El tercer lugar en las encuestas lo ocupa Fernando «Macho» Camacho, líder cívico de Santa Cruz y la expresión de los sectores ultraderechistas «cambas», representante de la élite blanca de la Media Luna petrolera de Bolivia. Camacho contiene poco más de un 10% de voluntades a nivel nacional, aunque su intención de voto lo ubica como principal candidato en su región de origen. Al fondo, se ubica Chi, un candidato evangelista de origen coreano que logró contener un voto popular decepcionado del MAS. En esta pequeña franja de representación podría estar una de las claves de la elección: ¿en qué medida, ante un escenario de polarización, Chi podrá contener los votos populares o estos apoyos migrarán hacia Arce en una especie de «voto en defensa propia»?

Así las cosas, el domingo se vota y desde el MAS ya advierten que hay posibilidad de fraude: el miedo es que se anuncien los resultados provisorios muy temprano (cuando solo estén cargados los votos urbanos, más orientados a la derecha) y así generar un escenario de ballotage, sin esperar a la carga de los datos rurales (donde el MAS alcanza números que rondan el 80%).
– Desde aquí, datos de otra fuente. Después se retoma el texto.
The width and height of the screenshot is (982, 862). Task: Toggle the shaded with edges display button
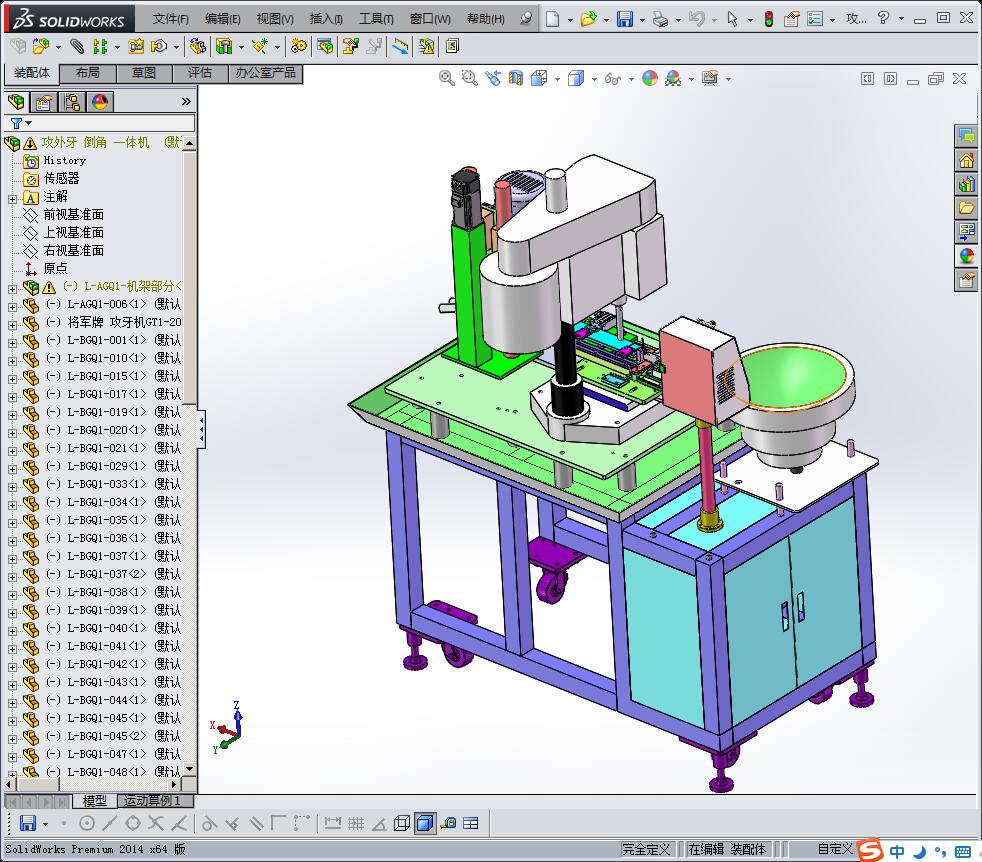pyautogui.click(x=425, y=823)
Las denuncias de irregularidades son muchas y varias tienen que ver con nuestro país. Anoche se conoció la detención de diputados y referentes políticos argentinos que acompañaban el proceso como observadores internacionales: de hecho, Federico Fagioli fue demorado al igual que Leonardo Grosso y Paula Penacca. Además, en Argentina inhabilitaron a 25 mil personas residentes bolivianos para votar y en la provincia de Mendoza amenazaron con no dejar ejercer el sufragio. Es evidente: el padrón en Argentina duplica al del departamento de Pando, y en 2019 el MAS saco nada más y nada menos que el 82% de los votos.

Con este escenario, solo queda esperar y estar alertas para saber si en Bolivia siguen los golpistas con cruces y biblias o si vuelve la wiphala al Palacio del Quemado.